Now, a website that promises to help Indians stitch together their family tree
Imlee.com has apps such as the family diary and event sharing, it already has 50,000 users in five months, finds Dhiman Chattopadhyay
Wondering what your second cousin’s daughter looks like, now that she must be 11? Or on the verge of hiring a secretary to make sure you remember the birthdays and anniversaries of all your uncles, aunts, cousins, nephews and nieces? Whew! Sounds like a full-time job. Or maybe, you need to create a family tree with all the data stored there! That’s exactly what imlee.com aims to do.
Founded by entrepreneur Aatish Dedhia (who also owns the software infrastructure firm Zycus), imlee.com is a one-stop shop for Indians to set up their family tree, add names and invite other members to join and finally build a huge tree with all relatives growing on it.
Based somewhat on the concept of successful American social sites such as FamilyLeaf, imlee.com however, is refreshingly different and easy to use.
As imlee’s vice president Yogesh Ugale explains, “Log in, register your name and start creating a family tree. It’s really that simple.” All that you need are the email ids or mobile phone numbers of half a dozen family members (now that is not tough is that?). Add their names on your tree with the details and they will get an automated invite. From here on, it will depend on how excited the rest of your family is about nurturing their tree. “If each family member who joins the tree, invites just three others in turn, your tree would be 200-member strong in a week! And with marriages linking one tree to another, you would soon have access to related-trees too,” says Ugale.
It all started for Dedhia at a family gathering in Hyderabad. “There were so many relatives who were meeting each other after years or for the first time.
Stories were exchanged, as were birthdays and numbers. Soon, a relative’s son seeking admission to a college abroad, connected with a long-lost uncle to ask for advice as he had gone to the same college. All this set me thinking: why couldn’t we make this simpler and put all date in one place,” says Dedhia.
An entrepreneur with a flair for taking risks, he set up imlee.com in February this year. “We went to Facebook, advertised ourselves there and got the first few customers hooked,” he smiles. Five months down the line, imlee.com has over 40,000 subscribers and close to four million family members. The largest family tree has an astounding 3000 members. “In the next three years, we want to reach a critical mass of five million subscribers. Once we do that, funding shouldn’t be a problem. But right now our focus is to bring millions of Indian families together again,” he says.
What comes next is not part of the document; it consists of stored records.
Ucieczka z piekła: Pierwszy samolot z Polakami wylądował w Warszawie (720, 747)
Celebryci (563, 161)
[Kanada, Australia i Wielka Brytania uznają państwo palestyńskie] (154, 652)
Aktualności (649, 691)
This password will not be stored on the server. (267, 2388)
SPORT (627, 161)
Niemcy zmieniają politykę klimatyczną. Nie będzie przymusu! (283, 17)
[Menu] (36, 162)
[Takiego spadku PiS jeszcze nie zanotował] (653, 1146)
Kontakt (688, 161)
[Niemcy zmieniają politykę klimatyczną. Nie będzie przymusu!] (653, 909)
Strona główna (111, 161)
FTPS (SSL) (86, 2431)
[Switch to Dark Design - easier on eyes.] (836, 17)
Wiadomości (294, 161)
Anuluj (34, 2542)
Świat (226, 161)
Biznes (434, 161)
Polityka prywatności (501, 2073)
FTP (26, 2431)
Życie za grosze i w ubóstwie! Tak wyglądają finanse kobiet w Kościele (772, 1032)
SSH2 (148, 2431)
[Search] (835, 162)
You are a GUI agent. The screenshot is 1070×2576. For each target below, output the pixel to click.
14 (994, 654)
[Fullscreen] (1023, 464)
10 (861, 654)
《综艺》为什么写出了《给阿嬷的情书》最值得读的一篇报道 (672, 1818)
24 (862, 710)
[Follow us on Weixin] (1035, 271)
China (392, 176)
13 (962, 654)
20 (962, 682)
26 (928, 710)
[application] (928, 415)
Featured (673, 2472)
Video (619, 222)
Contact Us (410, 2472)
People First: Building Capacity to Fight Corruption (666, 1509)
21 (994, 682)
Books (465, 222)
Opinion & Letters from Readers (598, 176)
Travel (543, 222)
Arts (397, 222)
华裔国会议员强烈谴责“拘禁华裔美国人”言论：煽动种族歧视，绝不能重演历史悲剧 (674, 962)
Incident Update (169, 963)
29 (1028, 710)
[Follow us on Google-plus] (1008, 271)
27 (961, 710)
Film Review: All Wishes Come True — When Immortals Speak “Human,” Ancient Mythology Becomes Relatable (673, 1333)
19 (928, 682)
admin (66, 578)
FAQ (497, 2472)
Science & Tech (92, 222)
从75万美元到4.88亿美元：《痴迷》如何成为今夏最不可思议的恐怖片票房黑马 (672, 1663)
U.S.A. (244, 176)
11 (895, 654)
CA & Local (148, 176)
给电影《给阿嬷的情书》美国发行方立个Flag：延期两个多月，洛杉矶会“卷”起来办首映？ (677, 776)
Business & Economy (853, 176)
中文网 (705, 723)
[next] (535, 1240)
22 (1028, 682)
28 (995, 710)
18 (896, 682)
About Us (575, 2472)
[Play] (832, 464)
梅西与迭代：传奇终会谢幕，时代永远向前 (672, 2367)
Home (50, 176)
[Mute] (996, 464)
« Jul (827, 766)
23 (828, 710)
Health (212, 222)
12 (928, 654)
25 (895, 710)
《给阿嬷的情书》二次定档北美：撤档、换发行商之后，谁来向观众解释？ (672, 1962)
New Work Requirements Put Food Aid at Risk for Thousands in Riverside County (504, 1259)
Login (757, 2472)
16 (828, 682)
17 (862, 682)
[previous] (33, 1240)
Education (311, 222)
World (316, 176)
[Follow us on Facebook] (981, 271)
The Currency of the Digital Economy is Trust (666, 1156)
It’s the various apps on the site that has really got families hooked. “In case you want only some members of the family tree to see a bunch of photographs, say a close family dinner, you can make it visible only to those tagged. We have created that option,” says Ugale.
Perhaps the best recommendation for imlee came recently from a user, who wrote back to say: “I would like to share a small story and also thank imlee.com for this. I have been invited to a family get together of a goldsmith, where six families of his relatives are meeting after years. The relations in the goldsmith’s family were strained due to misunderstandings. I took the opportunity to introduce Imlee to his son and the kids created their family trees and invited relatives on the site. Looking at the wonderful relations they shared in the past, the families sorted their differences and are having a get together.”
Now if that doesn’t inspire you to head to your computer. What will?